The 33-year-old Cureton admitted yesterday he had not watched a replay of the moment he put the ball a yard wide from 12 yards.

“I've not seen it, I haven't even watched it once, to be honest,” he said. “I never was going to - I killed myself enough over the weekend. That's it now, I just have to get on with it.

“It is just one of those - just that one knife edge. You go one way, you go the other. I think me missing it affected my game. I ended up not playing well and being brought off in the end.

“I have missed before, I have missed and taken one in the same game, so it affects you at the time but you just get on with it.”

City boss Glenn Roeder revealed that had they been awarded another spot-kick in the second half, Cureton would not have taken it, but he does not expect the experience to leave any lasting damage.

“I'm sure he will want to take a penalty again. Just because he missed one I don't think he'll not want to take one again,” said Roeder. “The only thing I said at half-time was if we were to get one in the second half, someone else would have taken it. I'm not a fan of a player taking a penalty again in the same match if he's already missed one. That responsibility would have fallen to Sammy Clingan.”

In the event, both Cureton and Clingan were substituted before the Canaries staged that late fightback, but Roeder said research had proved that success from the penalty spot was all in the mind.

City's most successful penalty takers had that look about them - that certainty they would score.

I didn't see Ron Ashman tuck away any of his club record 17 spot-kicks. But in the modern era, Ted MacDougall scored 15, foiled only once, by Fulham goalkeeper Peter Mellor. John Deehan scored 14, but failed twice. Neil Adams scored 12 and failed once.

“I think penalties are very much about being confident at that moment,” said Roeder. “A scientific study was carried out a number of years ago after Gareth Southgate missed that penalty in Euro 96, where they looked at the mentality of people who would have a greater chance of scoring a penalty than other people by how they saw life.

“When they looked at people's mentality and their personalities, Michael Owen, Alan Shearer and Paul Merson, at the time, were always nailed-on people to score penalties.

“They thought they discovered that their type of personality would have a view that when a penalty is awarded to their team, they've already thought 'That's another goal for me' before it's taken. The thought of missing doesn't cross their minds.

“It was a serious study. People were spoken to at all levels and Gareth, who I think the world of, wouldn't -from his personality - have been the person to take a penalty.

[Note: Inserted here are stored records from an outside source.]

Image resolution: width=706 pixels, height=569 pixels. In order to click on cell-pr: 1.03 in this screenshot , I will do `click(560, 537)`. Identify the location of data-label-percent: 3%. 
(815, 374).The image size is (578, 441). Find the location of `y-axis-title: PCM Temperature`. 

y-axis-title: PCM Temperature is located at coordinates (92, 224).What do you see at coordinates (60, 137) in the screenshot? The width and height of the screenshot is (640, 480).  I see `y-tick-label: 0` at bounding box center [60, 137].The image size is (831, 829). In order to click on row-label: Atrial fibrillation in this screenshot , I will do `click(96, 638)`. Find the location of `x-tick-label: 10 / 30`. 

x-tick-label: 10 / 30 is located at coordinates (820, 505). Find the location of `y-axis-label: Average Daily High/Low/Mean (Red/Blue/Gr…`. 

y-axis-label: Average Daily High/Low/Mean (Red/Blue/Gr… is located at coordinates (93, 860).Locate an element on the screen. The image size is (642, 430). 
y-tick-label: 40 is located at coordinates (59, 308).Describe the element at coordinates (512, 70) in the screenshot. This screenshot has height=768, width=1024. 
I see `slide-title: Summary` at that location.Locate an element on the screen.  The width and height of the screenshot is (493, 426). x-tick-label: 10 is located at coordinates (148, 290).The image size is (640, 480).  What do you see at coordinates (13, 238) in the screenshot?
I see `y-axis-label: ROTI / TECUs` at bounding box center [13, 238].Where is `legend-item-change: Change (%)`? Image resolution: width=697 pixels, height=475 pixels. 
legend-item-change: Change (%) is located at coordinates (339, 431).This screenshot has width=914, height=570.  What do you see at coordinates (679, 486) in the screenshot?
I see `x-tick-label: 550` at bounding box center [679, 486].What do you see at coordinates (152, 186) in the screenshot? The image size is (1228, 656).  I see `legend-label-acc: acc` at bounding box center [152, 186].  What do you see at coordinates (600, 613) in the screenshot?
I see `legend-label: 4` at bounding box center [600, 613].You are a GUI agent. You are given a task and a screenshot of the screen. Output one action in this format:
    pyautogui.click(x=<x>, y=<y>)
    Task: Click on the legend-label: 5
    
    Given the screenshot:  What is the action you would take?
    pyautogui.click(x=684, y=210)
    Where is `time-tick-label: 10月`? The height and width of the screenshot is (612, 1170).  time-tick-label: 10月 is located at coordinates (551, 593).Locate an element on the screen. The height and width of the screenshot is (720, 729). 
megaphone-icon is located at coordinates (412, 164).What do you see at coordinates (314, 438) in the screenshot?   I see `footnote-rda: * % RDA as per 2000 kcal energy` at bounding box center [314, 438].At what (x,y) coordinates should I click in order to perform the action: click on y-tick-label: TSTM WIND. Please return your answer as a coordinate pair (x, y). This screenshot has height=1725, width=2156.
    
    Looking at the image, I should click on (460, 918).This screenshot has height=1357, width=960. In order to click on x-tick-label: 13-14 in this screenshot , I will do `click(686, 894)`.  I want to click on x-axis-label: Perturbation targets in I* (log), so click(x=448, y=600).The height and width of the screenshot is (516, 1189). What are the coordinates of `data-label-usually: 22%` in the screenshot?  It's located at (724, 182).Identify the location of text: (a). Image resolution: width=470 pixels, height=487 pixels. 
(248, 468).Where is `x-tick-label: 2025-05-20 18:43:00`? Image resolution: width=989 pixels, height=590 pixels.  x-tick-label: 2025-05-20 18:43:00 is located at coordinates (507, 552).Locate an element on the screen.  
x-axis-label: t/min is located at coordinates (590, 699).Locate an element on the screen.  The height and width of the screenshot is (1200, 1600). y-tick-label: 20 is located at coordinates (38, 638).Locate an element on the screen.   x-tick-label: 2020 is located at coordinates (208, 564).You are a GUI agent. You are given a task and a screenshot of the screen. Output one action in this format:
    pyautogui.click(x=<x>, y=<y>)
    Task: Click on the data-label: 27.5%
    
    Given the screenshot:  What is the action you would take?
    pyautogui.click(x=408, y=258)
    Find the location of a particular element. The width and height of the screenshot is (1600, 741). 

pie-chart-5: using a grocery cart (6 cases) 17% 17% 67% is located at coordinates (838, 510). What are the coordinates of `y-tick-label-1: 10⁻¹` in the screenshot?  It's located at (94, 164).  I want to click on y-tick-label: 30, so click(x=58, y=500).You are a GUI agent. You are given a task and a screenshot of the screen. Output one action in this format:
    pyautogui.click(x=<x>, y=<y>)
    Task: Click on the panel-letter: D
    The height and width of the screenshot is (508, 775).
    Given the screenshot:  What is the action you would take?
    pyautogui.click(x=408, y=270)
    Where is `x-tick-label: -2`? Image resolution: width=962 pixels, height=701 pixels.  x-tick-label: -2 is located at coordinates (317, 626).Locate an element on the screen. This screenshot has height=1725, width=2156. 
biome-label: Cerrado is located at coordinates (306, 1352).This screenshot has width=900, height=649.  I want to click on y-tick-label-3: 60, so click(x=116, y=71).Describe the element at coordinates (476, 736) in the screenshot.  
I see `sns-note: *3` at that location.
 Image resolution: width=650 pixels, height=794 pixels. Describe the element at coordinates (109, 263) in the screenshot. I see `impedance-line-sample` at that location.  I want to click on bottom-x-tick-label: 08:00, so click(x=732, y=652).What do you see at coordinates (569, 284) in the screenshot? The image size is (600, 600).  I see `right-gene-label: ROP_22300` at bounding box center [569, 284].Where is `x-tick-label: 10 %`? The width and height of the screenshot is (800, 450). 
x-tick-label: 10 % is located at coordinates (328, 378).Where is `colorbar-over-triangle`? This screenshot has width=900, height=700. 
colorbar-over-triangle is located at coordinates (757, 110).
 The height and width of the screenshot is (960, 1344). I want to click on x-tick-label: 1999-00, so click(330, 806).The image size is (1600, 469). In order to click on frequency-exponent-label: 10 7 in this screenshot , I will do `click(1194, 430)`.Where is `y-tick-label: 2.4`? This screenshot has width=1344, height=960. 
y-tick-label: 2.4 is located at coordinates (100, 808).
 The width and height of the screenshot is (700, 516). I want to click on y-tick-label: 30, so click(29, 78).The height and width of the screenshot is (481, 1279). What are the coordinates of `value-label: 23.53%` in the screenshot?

“Top defenders have a negative view. They always think something's going to go wrong, so they're always in the right position to deal with it. Of course, most times it doesn't, but the very fact that they're thinking like that, the odd occasions when things do go wrong, they're there to snuff it out, where the other types of players, Shearer, Owen, Merson, who are much more carefree in their attitude to things, they just saw another goal. They would be thinking 'That's my 20th goal of the season' before they've even put the ball on the spot.

“Of course they occasionally miss. But generally speaking their success rate is huge. I can speak about Owen and Shearer because I've worked with them and I can clearly see how the study comes to that conclusion.”

Cureton, of course, had only two chances to score from the spot for City last season, tucking both away confidently in the home games against Blackpool and former club Colchester.

One would not imagine he will have any worries about grabbing the ball again.

“There are people - there's no doubt about it - when a penalty is given who if things are not going well for them at that particular time are thinking 'Oh my God, I've got to take this penalty, I'm not sure',” said Roeder.

“I'm not saying Cureton was like that, but he was looking for that first goal, when really he should already have had two or three in the opening three matches. Whether that was why he dragged it wide, who knows? I'm probably fishing too deep and over-analysing.”